A teacher receives many requests from students. Each time you get a question ask yourself, is it important? This simple question is the first step to transition from a teacher controlled environment to one with more freedom for students. Indeed, challenge your memories all the way to a happy class where students can flourish.


  1. Great post on a very thoughtful topic. I had to ask myself that question last year and was thrilled at the result I got. It is almost like taking a deep breathe and just relaxing the whole year. Often, when I did get upset over something, I realized it was irrelevant to the lesson or the goal of the day. This post served as a great reminder to continue this way of teaching, thanks!

  2. Thank you for your comments, Mrs. Ripp. Taking the deep breathe does matter. We do not have to control everything.It is easier to let it go if it is irrelevant.

  3. Thanks for the post. Teaching effectively does mean that you choose your battles.

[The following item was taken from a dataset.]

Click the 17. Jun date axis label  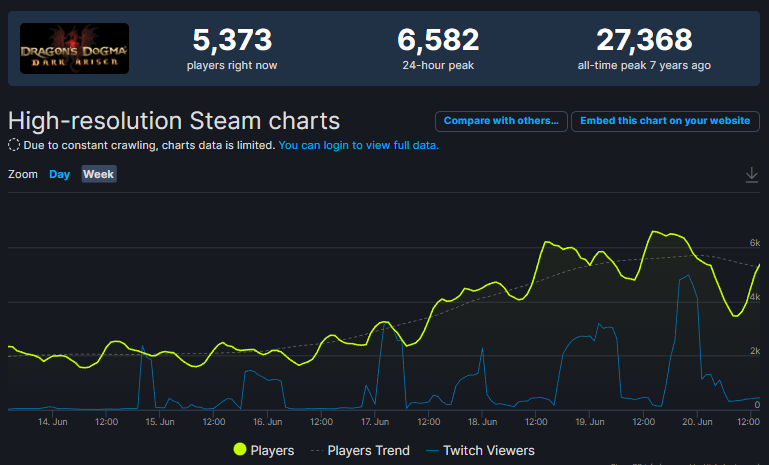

What does it matter if we win the battle but lose the war? Great Post!

  4. Agree! If a students is hungry, I let them have something to eat :) I've found that the more I relinquish control, the more I respect students as individual human beings, the more I let go of the stuff that's not important described above, the more they take responsibility for their own learning.

  5. Whatedsaid, I could not have said it better.Thanks for the comment.

  6. It took me a long time to think along the lines of this blog because I kept reacting to questions rather than thinking about the requests- and the reactions usually came out of fear that I would not be "in control" of my classroom. What ended up happening was that I got an evironment where the work was exactly what I expected and everything was beige.

    When I decided to let the kids have a little more freedom, I found that some abused the privilege but not many- and a brief discussion with the "offender" cleared things up. The unexpected thing was I had to loosen up my rubrics, because as the kids got more freedom in class, they got more thinking freedom as well. I started getting more creative work that was actually off the narrow chart that my rubrics described. This blog post describes one such experience with my 6th graders:

  7. rsu2teachertech, thank you so much for sharing your experience with me. I really enjoyed reading the link that you posted to your blog.

    It is so difficult to get away from the mindset that teaching should be the way we were taught. Moreover, students have a difficult job thinking creatively because they were never given the opportunity. When they are finally given the chance to be creative it is something they must learn to do. Thanks again for the comment.

  8. I think the relinquishing of "control" is something that challenges some teachers, but how many things do we impose on our kids just because we can? Does it matter where they're sitting if they're working? I'm not bothered about that unless their choice is interfering with the learning, and Ii do have a few that are just nor great sitting together. But they acknowledge that themselves and usually make their own decisions about that.

    Why would you stop a child from getting a drink or going to the toilet?

    I think you've hit the nail in the head - we should ask ourselves why more and see what liberation that may give us.